[PATCH 6/7] pnfs-submit: forgetful client (layouts)

Alexandros Batsakis <batsakis@xxxxxxxxxx> · Tue, 8 Jun 2010 15:15:00 -0700

Forgetful client model:

If we receive a CB_LAYOUTRECALL
        - we spawn a thread to handle the recall
        (xxx: now only one recall can be active at a time, else NFS4ERR_DELAY)
        - we check the stateid seqid
        if it does not match we return NFS4ERR_DELAY
        - we check for pending I/O
        if there is we return NFS4ERR_DELAY
        Else we return NO_MATCHING_LAYOUT.
        Note that for whole file layouts there is no need to serialize LAYOUTGETs/LAYOUTRETURNs
For bulk layouts, if there is a layout active, we return NFS4_OK and we start
cleaning the layouts asynchronously. At the end we send a bulk LAYOUTRETURN.
Note that there is no need to prevent any new LAYOUTGETs explicitly as the server should reject them.

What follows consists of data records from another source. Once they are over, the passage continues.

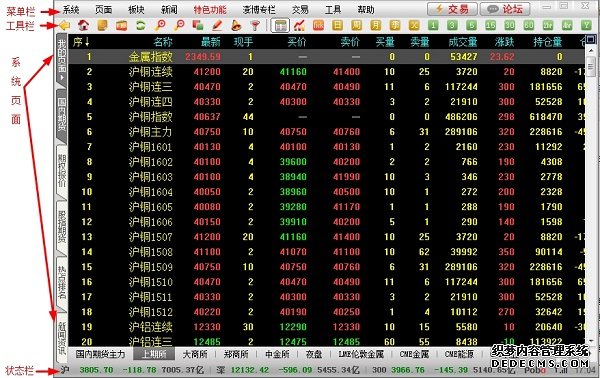Click the yellow back arrow icon
The height and width of the screenshot is (378, 600).
pyautogui.click(x=64, y=26)
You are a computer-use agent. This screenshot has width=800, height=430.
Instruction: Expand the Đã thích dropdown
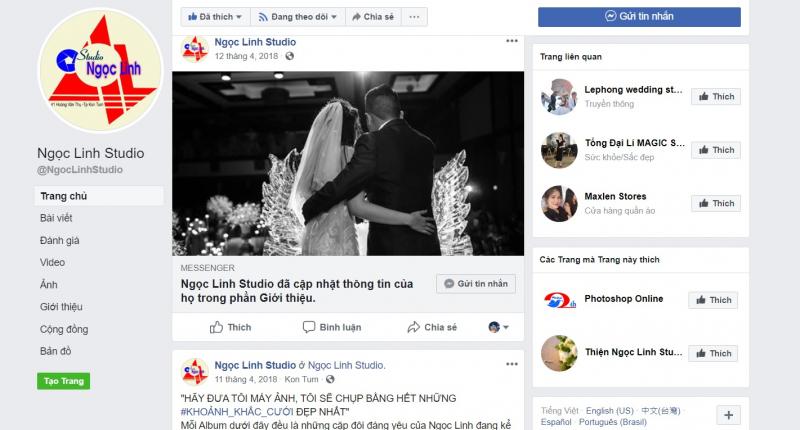point(215,17)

Signed-off-by: Alexandros Batsakis <batsakis@xxxxxxxxxx>
---
 fs/nfs/callback_proc.c |  146 ++++++++++++++++++++++++++++++++++--------------
 fs/nfs/nfs4_fs.h       |    1 +
 fs/nfs/pnfs.c          |   70 ++++++++++-------------
 3 files changed, 136 insertions(+), 81 deletions(-)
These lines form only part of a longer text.